Wikipedia:Turkish characters

This page is deprecated but will be updated periodically.
Please direct edits to the Meta-Wikimedia version of this page

The Turkish alphabet contains six letters not present in standard ISO 8859-1, and that will therefore present problems for Wikipedia use: Dotted uppercase "I", dotless lowercase "i", upper- and lowercase "G" with breve accent, and upper- and lowercase "S" with cedilla.

Turkish computers may use character set ISO 8859-9 ("Latin 5"), which is identical to Latin 1 except that the rarely-used Icelandic characters "eth", "thorn", and "y with acute accent" are replaced with the needed Turkish characters. If you are reading Turkish text in Wikipedia, when you see these Icelandic characters they are probably meant to be the Turkish ones (users with Turkish computers may or may not see them properly). If you are entering Turkish text into Wikipedia, be aware that the Bomis server identifies web pages as ISO 8859-1, and there is no way to override this, so even if these characters appear correct to you, they are not properly encoded from the point of view of a non-Turkish Wiki reader.

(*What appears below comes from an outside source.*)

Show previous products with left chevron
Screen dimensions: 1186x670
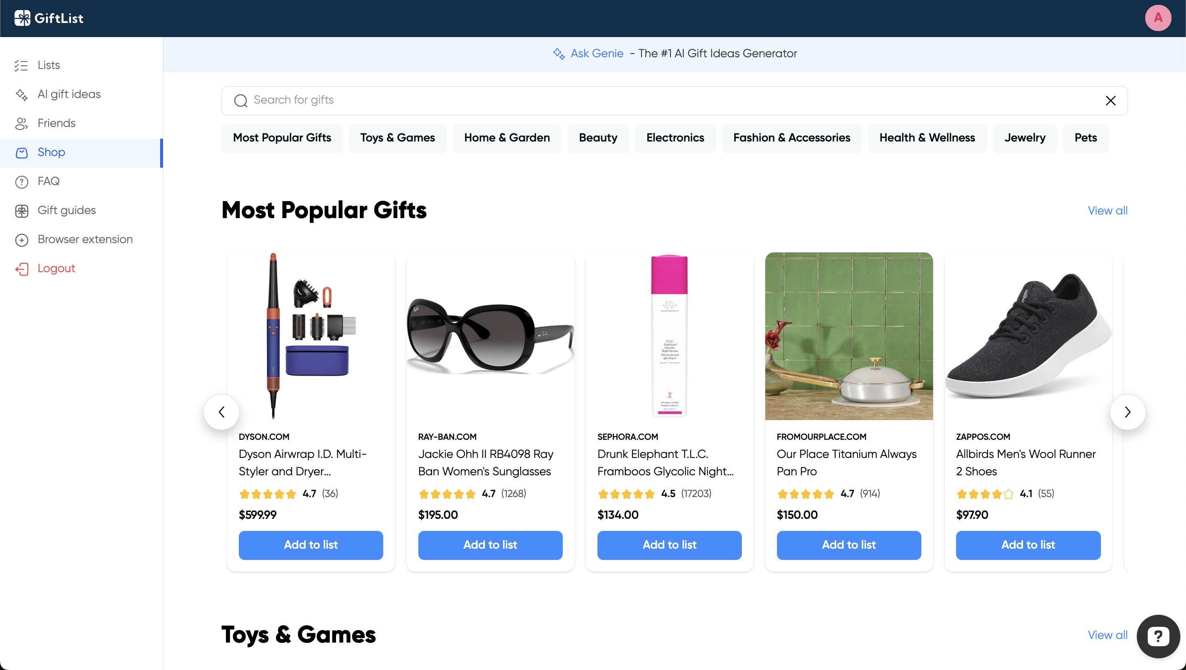221,412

You can check what your browser displays for these six positions in the standard ISO set here: Ð Ý Þ ð ý þ should appear as Eth, Y-acute, Thorn, eth, y-acute, thorn. If your system is using the Turkish 8859-9 set and ignoring the server instructions, these will appear as G-breve, I-dot, S-cedilla, g-breve, dotless-i, s-cedilla. Ironically, if these characters do appear to you as Turkish letters, it means they are incorrectly encoded.

Further, HTML 4.0 does not specify named character entities for these characters, so they cannot be entered into Wikipedia text in any portable way except 16-bit Unicode numeric character entity references, which only work in recent browsers, despite being the official standard. Consider anglicizing these characters. If you really must enter Turkish words with these characters into Wikipedia, to maintain data integrity at the expense of readability, use the following codes (the characters themselves appear after each code so you can see what your browser does with them):

HTML code character Description Anglicized
Ğ Ğ Uppercase "G" with breve accent gh1
İ İ Uppercase dotted "I"² i (as in "tree")
Ş Ş Uppercase "S" with cedilla sh
ğ ğ Lowercase "g" with breve accent gh1
ı ı Lowercase dotless "i"³ ou (as in "in")
ş ş Lowercase "s" with cedilla sh

1Silent, lengthens preceding vowel ²Uppercase "i" ³Lowercase "I"

These codes will probably appear correctly on most current browsers, but fail in archaic versions, even though they are according to standards. They are, however, totally unambiguous, and so will appear correctly as users upgrade to more compliant software. IE 5.0 on Windows NT, for example, does display these using the standard supplied Unicode fonts, as do Mozilla and Opera. Their incorrect appearance on older browsers such as Netscape may be acceptable in some situations, such as when an anglicized name is followed by a parenthesized Turkish equivalent as extra information not crucial to the article itself.